■ WHAT NEEDS TO BE DONE: The data below contains pictures, which are to be skipped; the lines starting at the line with "Instruction: Select Cristiano" and ending at the line with "Click the 查看地图 link beside registered address" are to be output exactly, both ends included.

■ DATA SECTION:
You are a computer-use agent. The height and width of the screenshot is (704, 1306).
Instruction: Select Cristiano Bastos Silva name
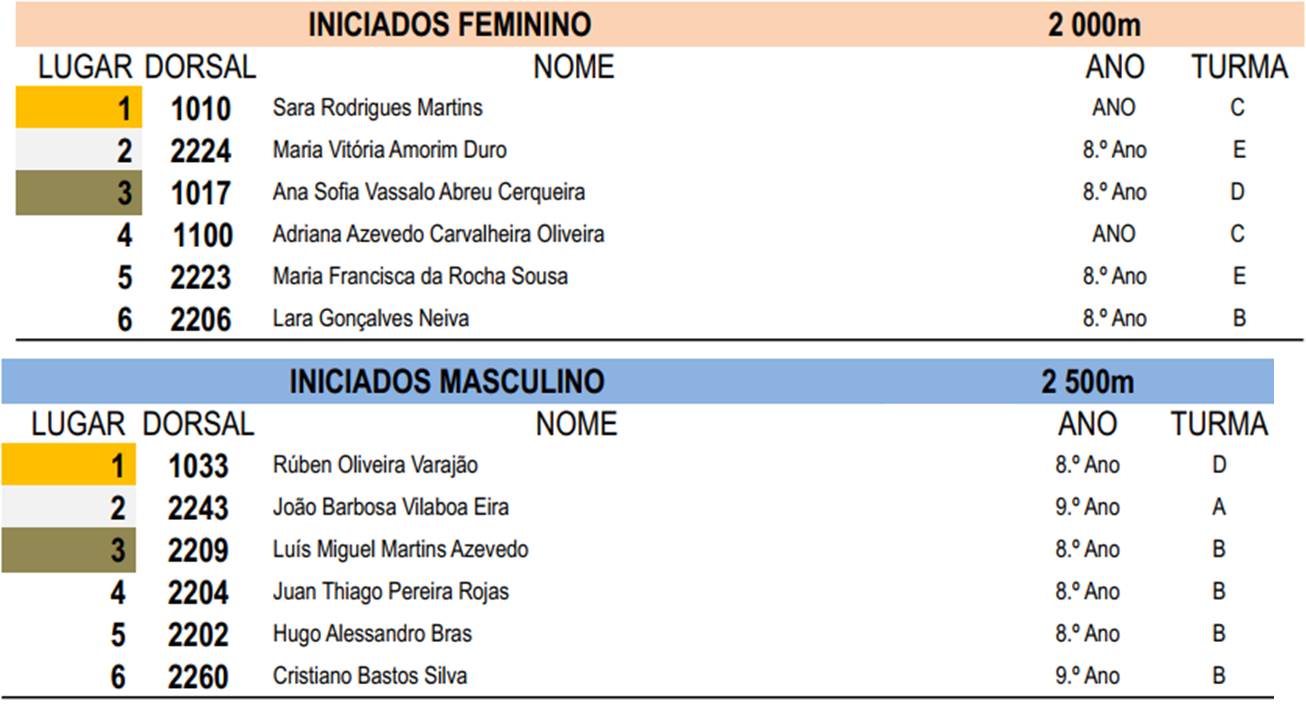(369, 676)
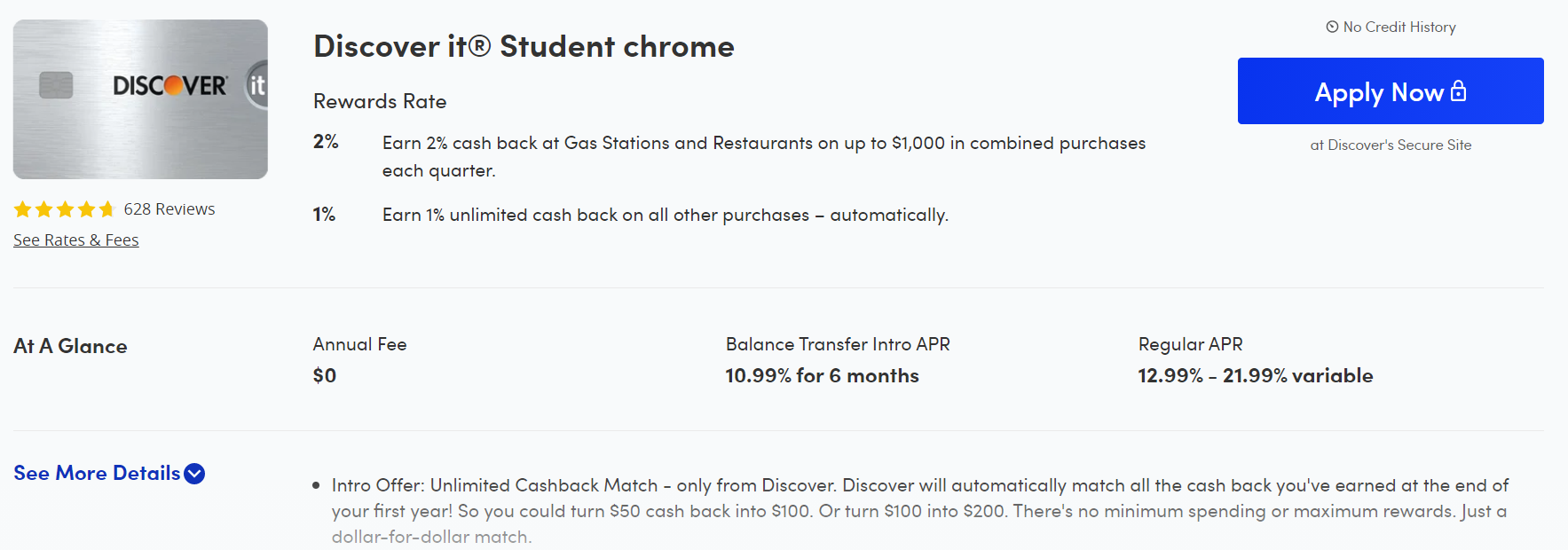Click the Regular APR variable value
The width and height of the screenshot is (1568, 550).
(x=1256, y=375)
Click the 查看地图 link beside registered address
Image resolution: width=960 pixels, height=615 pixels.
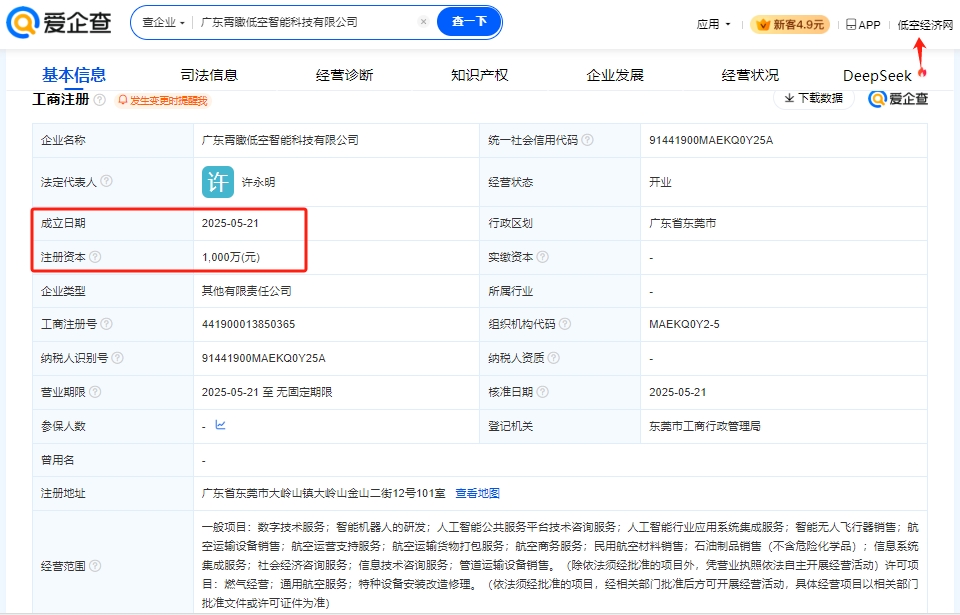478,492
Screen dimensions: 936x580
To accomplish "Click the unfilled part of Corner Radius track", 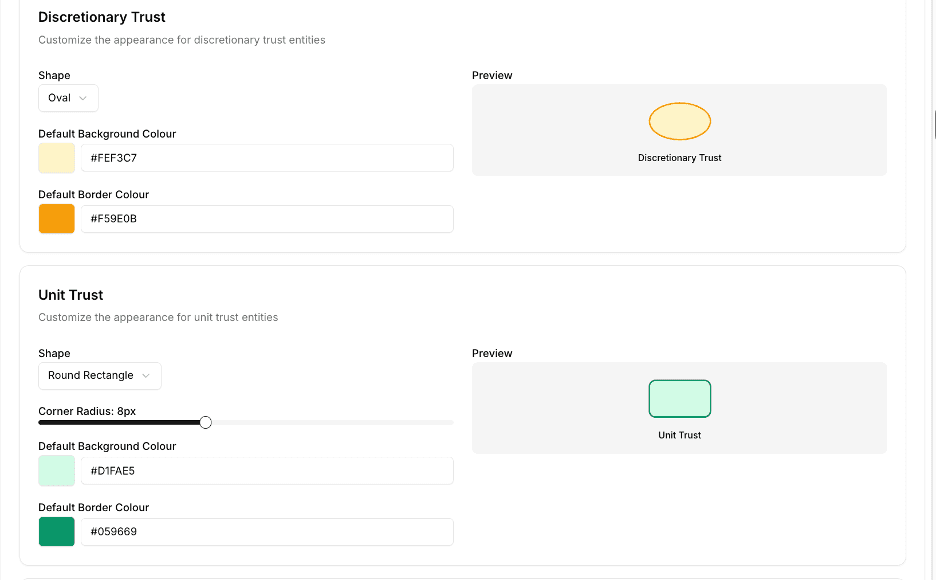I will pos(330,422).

■ ANSWER AREA:
Instruction: Select Cristiano Bastos Silva name
(369, 676)
Click the Regular APR variable value
The width and height of the screenshot is (1568, 550).
(x=1256, y=375)
Click the 查看地图 link beside registered address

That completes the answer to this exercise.